1)- La donna del Cantico, cerca il suo amato di notte (Ct 3, 1), e Maria si reca al sepolcro “quando ancora è buio” (v 1);
2) – La Sulammìta vaga per la città e chiede in giro dove sia l’amore della sua anima, che non riesce a trovare (Ct 3, 2-3), e Maria corre a chiedere a Pietro, e poi a un Giardiniere, dove sia il Signore che non si trova nel sepolcro (vv 2. 15);
3)- La donna del Cantico trova l’amato, e finalmente lo stringe forte senza volerlo lasciare (Ct 3, 4), così come Maria, tenta di trattenere Gesù (Gv 20, 17). Anche la Maddalena, è animata da un forte amore umano per Gesù, come dimostra eloquentemente, il suo pianto inconsolabile presso il sepolcro del Signore (v 11).
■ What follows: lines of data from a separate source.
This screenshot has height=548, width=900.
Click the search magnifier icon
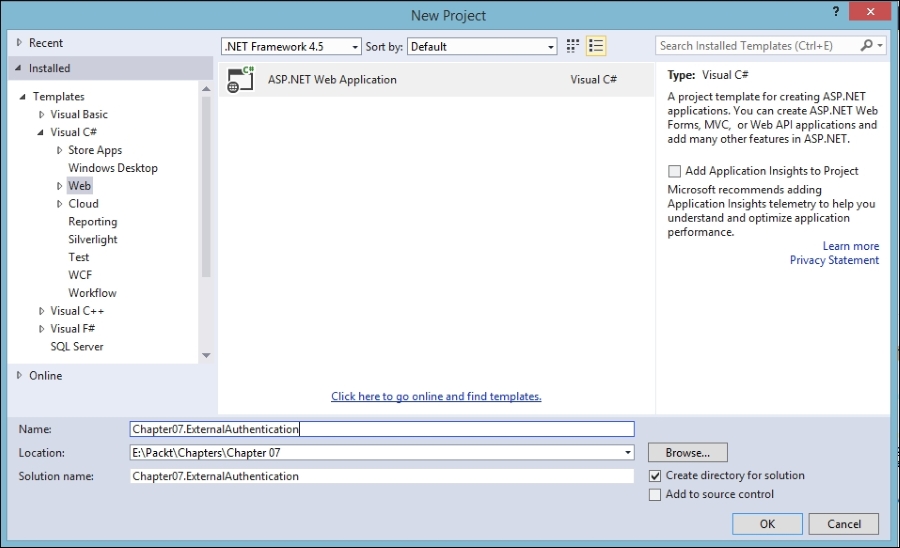click(866, 46)
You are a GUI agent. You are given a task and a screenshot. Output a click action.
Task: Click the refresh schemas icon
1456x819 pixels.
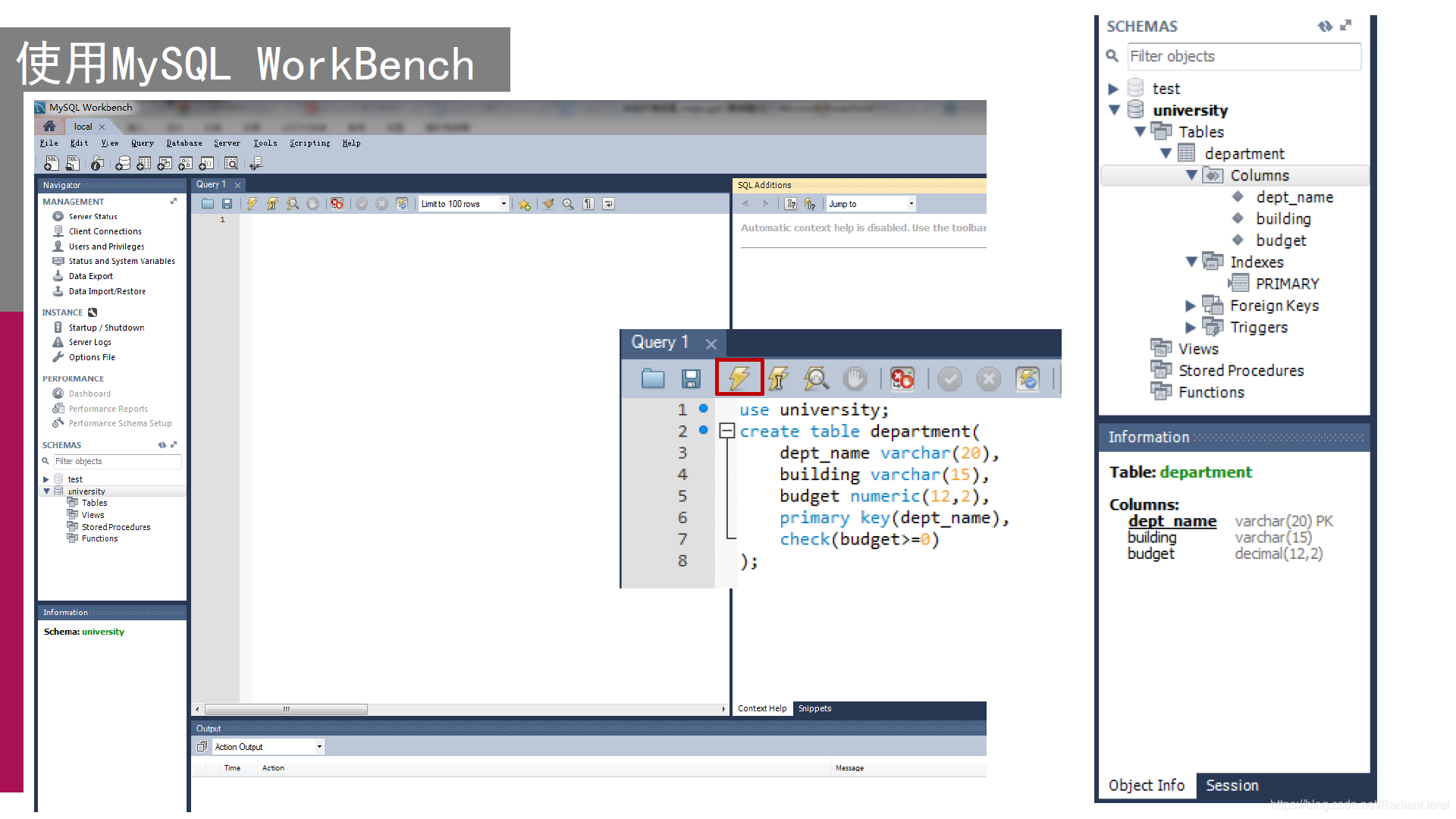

Pietro e Giovanni “correvano insieme tutte e due (v 4a), ma Giovanni, certamente più giovane, giunse per primo al Sepolcro (C’è chi ha scritto che: L’Amore corre più dell’Autorità)…,ma non entrò”
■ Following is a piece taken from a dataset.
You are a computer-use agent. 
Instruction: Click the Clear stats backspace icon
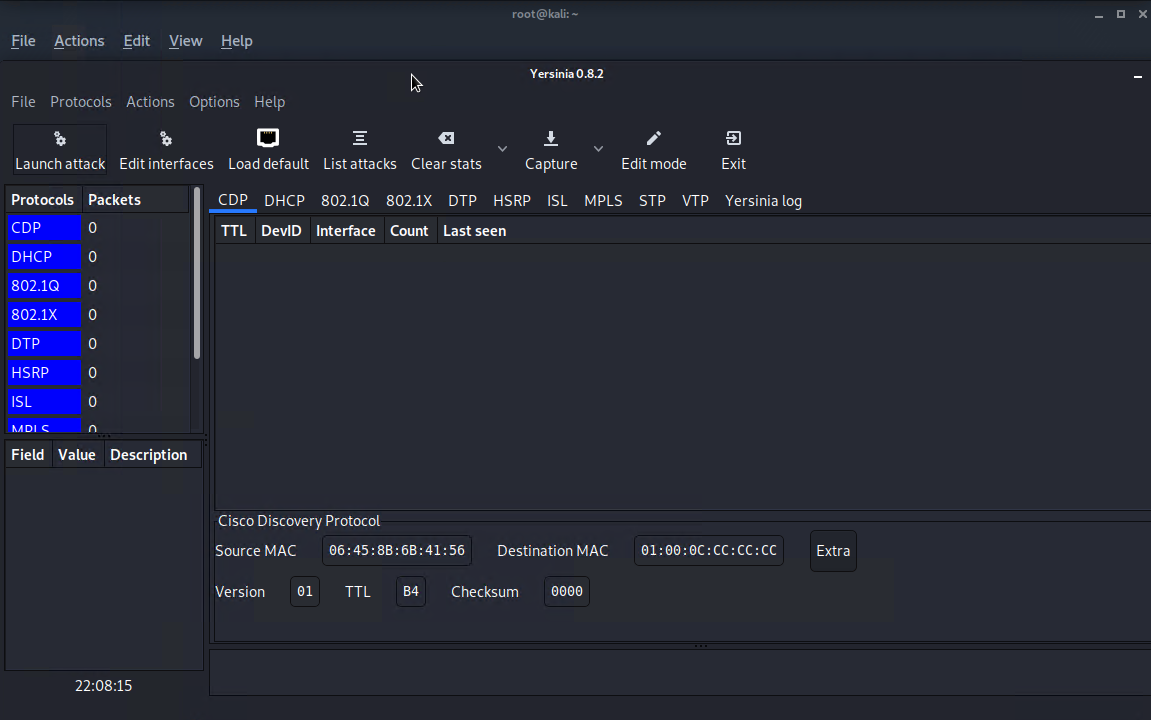pos(446,138)
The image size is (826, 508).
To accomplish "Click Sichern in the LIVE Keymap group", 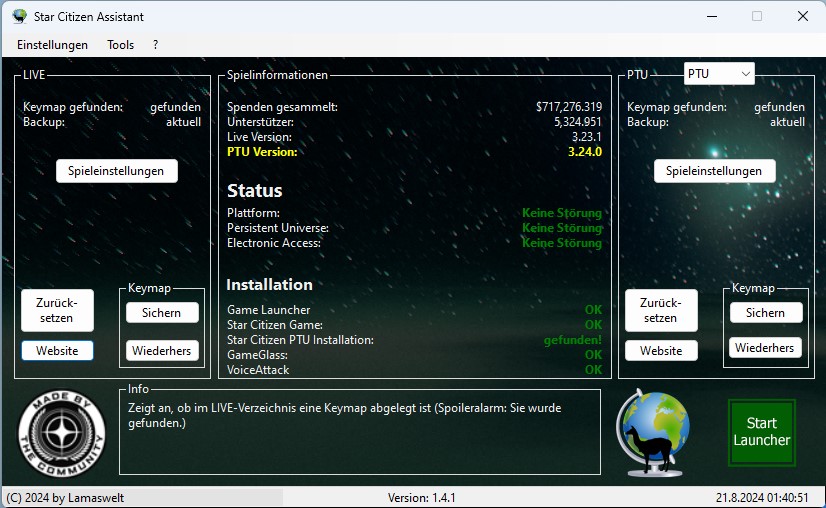I will coord(161,313).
(v4b). Questo ” gesto “riverenziale” di Giovanni, è un chiaro riferimento, al futuro “Primato” di Pietro (Gv 21, 15ss). Quando Pietro entrò nel Sepolcro, “osservò” – cioè, anche lui “vide i teli posati là e il sudario…” (vv 6b.7a), constatazione che suscitò la fede nel discepolo amato, che invece, “vide e credette”(v 8b). Importante anche sottolineare, come la presenza di loro due, Pietro e Giovanni, i quali, testimoniando la Verità del sepolcro vuoto, rispondono alle esigenze del diritto ebraico, secondo il quale, per la “validità” di una testimonianza devevano esserci almeno du testimoni oculari (Dt 19, 15; Mt 18, 16; 2Cor 13, 1ss). L’associazione, poi, tra il “vedere” e il “credere” di Giovanni, costituirà anche la tematica centrale di questo capitolo, che sarà meglio sviluppata nei versetti successivi, quando l’Apostolo Tommaso, pretenderà di “vedere per credere” (v 25) e il Risorto esaudirà la sua richiesta, proclamando però “Beati”, quelli che “crederanno senza aver visto” (v 29). L’esempio di Maria Maddalena, di Pietro e di Giovanni, ci dice che, come
Cristiani (“Nuovi discepoli” di Gesù), non possiamo più starcene chiusi e comodi, come se il Vangelo della Risurrezione, non fosse mai giunto fino a noi. La Pasqua è “Rinascita”- “Vita nuova”, e questa Verità va gridata a tutti, con ogni mezzo, fino ad arrivare al cuore di tanti, perché possano aprirsi all’accoglienza del Signore! San Paolo ce ne dà conferma: “La vostra vita è ormai nascosta con Cristo in Dio” (Col 3, 3b). Sono ancora in tanti, che stentano a credere che Dio, sia il Signore della Vita, che Cristo con la sua Risurrezione, abbia spalancato le paratie della gioia – dice P. Curtaz – così da far veicolare questa “Lieta Notizia”, lungo i secoli della Storia. Gesù, il Risorto, è sempre in mezzo a noi, il Solo capace di trasformare i nostri rapporti umani, e a chi dovesse chiederci ragione della nostra fede, rispondiamo pure con gioia: “Anche noi vogliamo vivere da risorti, perché in Cristo, abbiamo contemplato un amore, più forte della Morte! Pertanto, Auguro a tutti di cuore, una serena e Santa Pasqua.